All projects
2026 · Coursework + extension · 2 min read
Document QA Assistant
Extractive document question-answering pipeline using PDF text extraction, sentence-based chunking, RoBERTa-SQuAD2 inference, and answer evaluation scripts.
- Python
- Transformers
- RoBERTa
- PDF processing
- NLP
What it does
Answers natural-language questions against PDF documents using an extractive QA approach: pull text from the PDF, chunk it into sentence- level windows, run RoBERTa-SQuAD2 inference per chunk, and pick the highest-confidence span as the answer.
Pipeline
- PDF text extraction — convert source PDFs into clean per-page text.
- Chunking — split into sentence-based windows with overlap so an answer that straddles a boundary still scores.
- Extractive QA — RoBERTa-SQuAD2 inference per chunk; each chunk returns its best-confidence span and score.
- Aggregation — pick the highest-confidence span across all chunks.

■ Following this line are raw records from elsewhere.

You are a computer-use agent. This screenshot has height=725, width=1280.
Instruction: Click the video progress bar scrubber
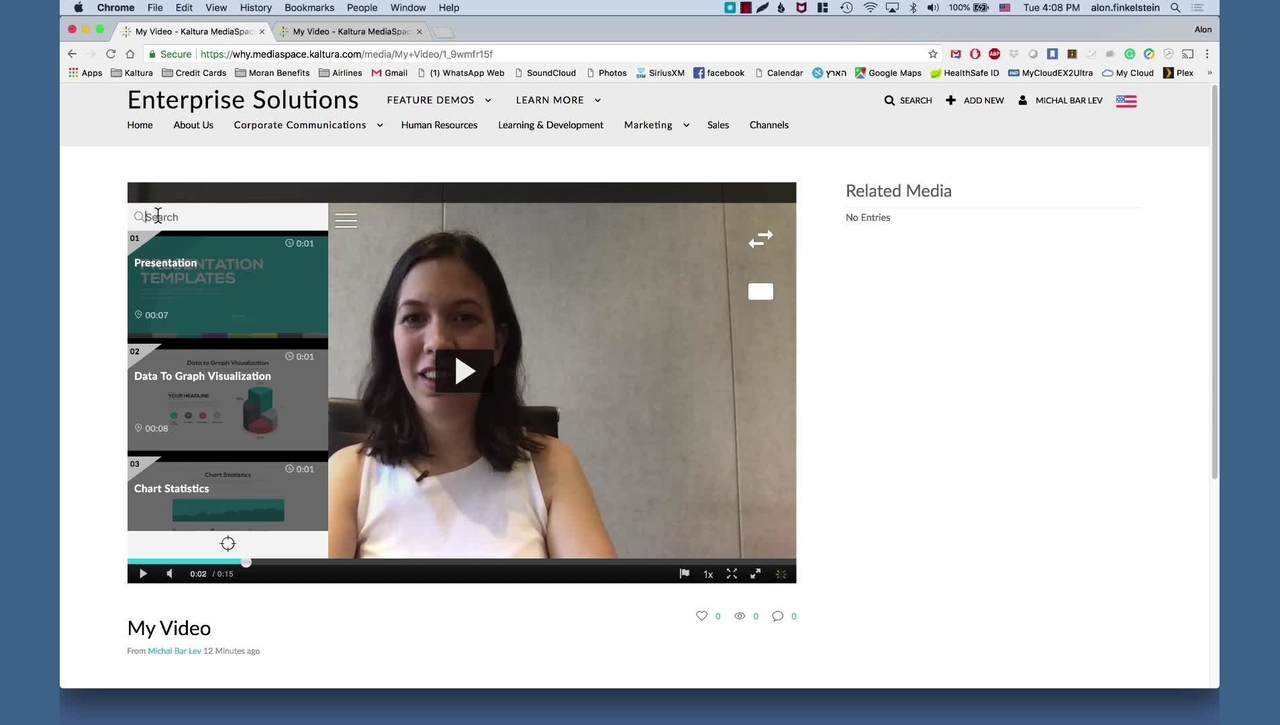pyautogui.click(x=246, y=562)
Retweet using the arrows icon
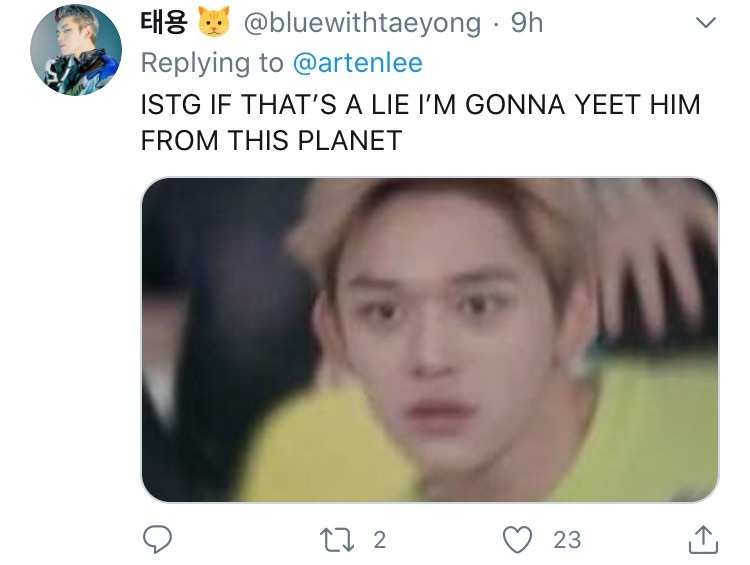 tap(337, 540)
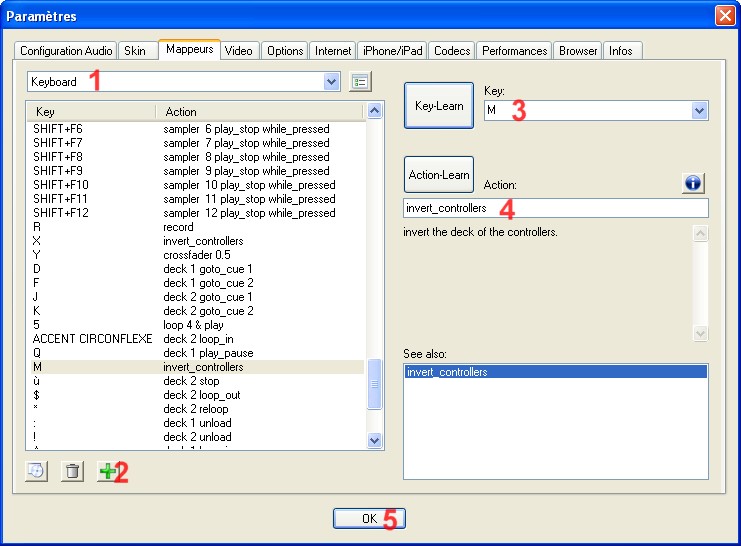Open the iPhone/iPad tab
741x546 pixels.
392,51
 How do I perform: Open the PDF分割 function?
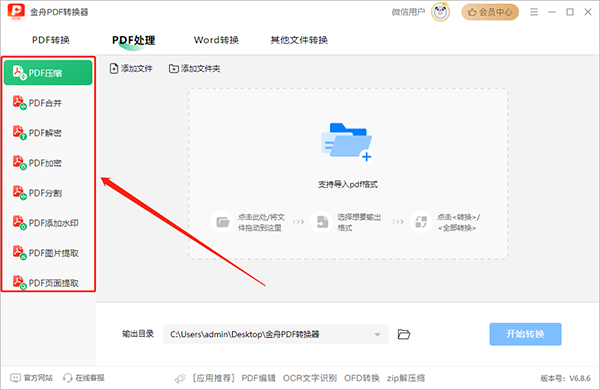[48, 193]
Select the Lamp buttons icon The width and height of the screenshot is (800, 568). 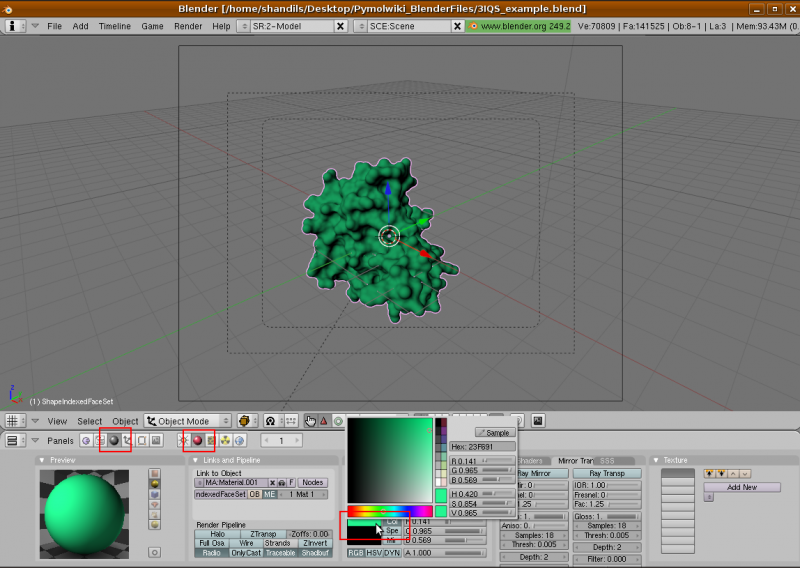[183, 440]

- Evaluation — exact-match and F1 against a held-out question set, plus error analysis on the failures.
What this is and isn't
This is extractive QA, not full RAG: there's no embedding index, no retriever, no generator. The model returns spans copied directly from the source text. It's a clean, deterministic baseline for the harder generative-QA work the LLM event-extraction project moves toward.
Lessons
- Chunk boundaries matter more than chunk size. Overlap helps.
- Aggregating by raw confidence score works well; calibrating per-chunk scores against chunk length removed a class of false positives.
- An evaluation harness you actually run is worth ten you talk about.